Se você acha que consegue lidar com os problemas acima, o subway de Nova York está a sua espera. A primeira coisa a fazer é comprar um MetroCard, o bilhete que dá acesso ao metrô, em uma das centenas de máquinas automáticas espalhadas pelas estações. Uma passagem sai por 2 dólares e 50 centavos. Se você pretende ficar uma semana, a melhor opção é pagar 29 dólares e ter um bilhete ilimitado por 7 dias. Com 104 dólares, o cartão com passagens ilimitadas dura um mês.

As linhas do Metrô cobrem grande parte da cidade e é muito provável que você consiga conhecer toda Nova York sem precisar usar outro meio de transporte. Exceto, talvez, pelas charretes que circulam dentro do Central Park. Além disso, os trens funcionam 24 horas. Durante à noite, o intervalo entre um trem e próximo aumenta consideravelmente - às vezes ultrapassando 30 minutos - mas uma hora o bendito aparece. A segurança nas plataformas e dentro das vagões é impressionante. O que me surpreende é a falta de bom senso de algumas pessoas. Contar notas de cinquenta dólares com uma mão enquanto a outra segura três sacolas cheias de compras, dentro de um trem lotado, é jogar contra a sorte.

Eficiência. Confiança. Segurança. Apenas os três critérios anteriores já seriam suficientes para deixar o Metrô de Maluf, Pitta, Marta Suplicy, José Serra e Kassab no chinelo (em respeito a nossa curta memória política, esta retrospectiva se limita aos prefeitos deste milênio). Mas isso ainda não é o que faz o metrô de Nova York único.
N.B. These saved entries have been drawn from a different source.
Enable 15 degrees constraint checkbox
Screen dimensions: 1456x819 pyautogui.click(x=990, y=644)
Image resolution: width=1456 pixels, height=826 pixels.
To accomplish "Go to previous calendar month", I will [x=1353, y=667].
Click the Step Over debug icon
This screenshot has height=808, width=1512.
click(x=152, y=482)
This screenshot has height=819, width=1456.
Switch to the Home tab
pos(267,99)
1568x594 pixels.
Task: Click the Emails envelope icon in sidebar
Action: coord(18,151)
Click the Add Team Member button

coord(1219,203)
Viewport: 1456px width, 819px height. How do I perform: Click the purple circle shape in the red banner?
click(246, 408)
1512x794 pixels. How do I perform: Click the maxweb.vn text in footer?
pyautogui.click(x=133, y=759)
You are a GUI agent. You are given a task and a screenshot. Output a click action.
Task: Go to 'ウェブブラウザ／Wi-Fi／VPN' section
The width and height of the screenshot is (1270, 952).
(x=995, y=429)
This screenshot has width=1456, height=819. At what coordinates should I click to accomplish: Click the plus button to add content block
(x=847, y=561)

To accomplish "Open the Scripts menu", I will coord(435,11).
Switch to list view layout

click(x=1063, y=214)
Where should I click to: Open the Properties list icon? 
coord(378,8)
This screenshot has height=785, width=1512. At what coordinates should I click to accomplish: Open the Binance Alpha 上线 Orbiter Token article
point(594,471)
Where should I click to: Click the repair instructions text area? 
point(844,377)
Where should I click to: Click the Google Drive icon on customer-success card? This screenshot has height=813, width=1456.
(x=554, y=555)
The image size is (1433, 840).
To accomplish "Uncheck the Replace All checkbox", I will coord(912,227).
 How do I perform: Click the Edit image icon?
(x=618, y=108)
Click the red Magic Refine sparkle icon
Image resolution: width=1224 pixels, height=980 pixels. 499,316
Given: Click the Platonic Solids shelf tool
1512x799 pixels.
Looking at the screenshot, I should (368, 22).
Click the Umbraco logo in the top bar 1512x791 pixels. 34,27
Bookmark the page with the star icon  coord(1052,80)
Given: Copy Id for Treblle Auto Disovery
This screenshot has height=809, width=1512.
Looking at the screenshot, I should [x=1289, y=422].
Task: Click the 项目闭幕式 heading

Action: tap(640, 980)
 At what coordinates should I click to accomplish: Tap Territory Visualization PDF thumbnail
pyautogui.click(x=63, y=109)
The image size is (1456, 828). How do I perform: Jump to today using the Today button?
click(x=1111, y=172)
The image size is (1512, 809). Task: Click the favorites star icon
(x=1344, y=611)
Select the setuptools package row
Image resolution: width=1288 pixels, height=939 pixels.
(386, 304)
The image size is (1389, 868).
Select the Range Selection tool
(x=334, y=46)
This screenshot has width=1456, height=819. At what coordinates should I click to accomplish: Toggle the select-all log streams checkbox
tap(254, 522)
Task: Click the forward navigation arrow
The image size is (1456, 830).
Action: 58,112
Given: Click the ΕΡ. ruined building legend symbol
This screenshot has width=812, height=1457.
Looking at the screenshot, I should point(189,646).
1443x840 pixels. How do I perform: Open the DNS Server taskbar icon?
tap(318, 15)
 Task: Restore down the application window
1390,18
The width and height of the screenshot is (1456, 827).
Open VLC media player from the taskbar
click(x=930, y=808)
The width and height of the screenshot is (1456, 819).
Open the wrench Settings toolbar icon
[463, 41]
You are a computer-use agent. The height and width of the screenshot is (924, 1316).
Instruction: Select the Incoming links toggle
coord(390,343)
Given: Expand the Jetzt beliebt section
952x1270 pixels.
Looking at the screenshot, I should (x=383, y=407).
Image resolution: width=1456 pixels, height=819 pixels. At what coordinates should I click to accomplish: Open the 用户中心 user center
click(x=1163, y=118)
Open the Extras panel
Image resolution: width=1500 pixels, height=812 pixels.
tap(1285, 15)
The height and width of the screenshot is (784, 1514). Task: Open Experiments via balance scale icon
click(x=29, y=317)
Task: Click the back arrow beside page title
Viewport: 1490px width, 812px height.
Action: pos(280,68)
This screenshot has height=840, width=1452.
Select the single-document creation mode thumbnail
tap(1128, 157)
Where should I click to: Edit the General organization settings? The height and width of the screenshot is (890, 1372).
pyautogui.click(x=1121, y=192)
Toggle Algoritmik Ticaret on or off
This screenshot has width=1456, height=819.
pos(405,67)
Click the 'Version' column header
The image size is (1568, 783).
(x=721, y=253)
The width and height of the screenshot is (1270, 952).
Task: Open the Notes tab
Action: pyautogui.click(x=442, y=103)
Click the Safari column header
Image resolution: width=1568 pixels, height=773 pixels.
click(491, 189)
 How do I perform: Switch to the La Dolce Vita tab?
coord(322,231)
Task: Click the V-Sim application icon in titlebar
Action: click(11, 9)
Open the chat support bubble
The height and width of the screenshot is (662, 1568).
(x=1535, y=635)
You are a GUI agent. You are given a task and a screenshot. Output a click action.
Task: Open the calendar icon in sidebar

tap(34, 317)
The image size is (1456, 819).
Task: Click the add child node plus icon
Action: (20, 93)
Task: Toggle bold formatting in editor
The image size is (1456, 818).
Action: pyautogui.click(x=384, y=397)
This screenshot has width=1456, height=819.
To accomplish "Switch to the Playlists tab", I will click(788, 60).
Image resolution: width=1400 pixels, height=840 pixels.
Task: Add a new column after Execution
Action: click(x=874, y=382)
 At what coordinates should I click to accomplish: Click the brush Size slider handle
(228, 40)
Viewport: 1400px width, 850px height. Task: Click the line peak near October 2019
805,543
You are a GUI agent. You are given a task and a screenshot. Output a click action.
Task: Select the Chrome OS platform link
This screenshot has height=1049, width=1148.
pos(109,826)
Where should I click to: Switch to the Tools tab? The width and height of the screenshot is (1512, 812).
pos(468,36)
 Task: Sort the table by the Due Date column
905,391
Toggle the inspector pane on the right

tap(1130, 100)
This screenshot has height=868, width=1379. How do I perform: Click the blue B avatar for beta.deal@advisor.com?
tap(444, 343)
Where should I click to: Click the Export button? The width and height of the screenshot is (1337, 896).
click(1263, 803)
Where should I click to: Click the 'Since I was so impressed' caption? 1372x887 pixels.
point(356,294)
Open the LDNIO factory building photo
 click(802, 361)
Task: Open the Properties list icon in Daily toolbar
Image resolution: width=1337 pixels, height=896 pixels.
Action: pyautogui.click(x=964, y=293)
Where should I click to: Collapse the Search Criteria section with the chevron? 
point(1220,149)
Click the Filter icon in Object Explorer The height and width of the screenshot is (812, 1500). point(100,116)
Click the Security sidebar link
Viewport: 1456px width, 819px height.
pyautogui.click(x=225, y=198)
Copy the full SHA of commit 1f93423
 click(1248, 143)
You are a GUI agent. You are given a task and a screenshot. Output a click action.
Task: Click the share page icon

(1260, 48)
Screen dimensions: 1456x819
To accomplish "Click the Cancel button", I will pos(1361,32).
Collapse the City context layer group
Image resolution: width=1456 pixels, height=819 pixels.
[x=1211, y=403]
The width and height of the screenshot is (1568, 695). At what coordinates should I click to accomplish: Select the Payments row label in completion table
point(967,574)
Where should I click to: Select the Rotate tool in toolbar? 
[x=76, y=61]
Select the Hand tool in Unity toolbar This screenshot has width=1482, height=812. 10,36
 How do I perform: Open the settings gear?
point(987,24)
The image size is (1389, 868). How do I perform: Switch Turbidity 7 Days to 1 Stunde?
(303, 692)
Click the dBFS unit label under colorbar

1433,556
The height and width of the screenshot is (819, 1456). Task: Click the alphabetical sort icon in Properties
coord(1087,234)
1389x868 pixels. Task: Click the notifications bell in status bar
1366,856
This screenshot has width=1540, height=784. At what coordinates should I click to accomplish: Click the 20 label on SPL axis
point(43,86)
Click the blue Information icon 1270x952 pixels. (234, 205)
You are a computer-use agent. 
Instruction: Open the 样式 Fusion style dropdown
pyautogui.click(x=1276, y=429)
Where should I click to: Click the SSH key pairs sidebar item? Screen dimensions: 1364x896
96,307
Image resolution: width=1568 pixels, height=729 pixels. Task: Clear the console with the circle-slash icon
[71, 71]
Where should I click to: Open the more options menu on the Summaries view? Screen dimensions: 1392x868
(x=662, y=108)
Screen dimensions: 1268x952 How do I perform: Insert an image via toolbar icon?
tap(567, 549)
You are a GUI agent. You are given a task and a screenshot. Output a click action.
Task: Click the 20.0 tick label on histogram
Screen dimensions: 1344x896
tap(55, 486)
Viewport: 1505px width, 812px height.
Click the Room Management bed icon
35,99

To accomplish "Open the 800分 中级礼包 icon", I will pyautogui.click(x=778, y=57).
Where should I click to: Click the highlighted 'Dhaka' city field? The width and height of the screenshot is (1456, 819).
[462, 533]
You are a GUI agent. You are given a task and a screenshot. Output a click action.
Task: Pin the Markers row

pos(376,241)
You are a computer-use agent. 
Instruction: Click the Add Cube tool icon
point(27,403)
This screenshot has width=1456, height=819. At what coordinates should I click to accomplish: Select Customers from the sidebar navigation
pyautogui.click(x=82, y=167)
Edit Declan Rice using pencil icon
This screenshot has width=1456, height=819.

A magia do que acontece debaixo das streets de Gotham City se deve a sensação de falta de rotina. Cada dia há algo novo para se ver, ou ouvir. A imprevisibilidade é o charme do Metrô de Nova York. Ela é a visita de animados cantores mariachis, ou a apresentação de um grupo de jovens dançarinos de break dentro do seu vagão. Ela é o rastafári arrumando os longos dreads antes de sentar-se, ou o casal de idosos conversando em alguma língua estranha. Ela é o velho saxofonista tocando do outro lado da plataforma, ou a garota dedilhando uns acordes e cantando Sheryl Crown no pé da escada.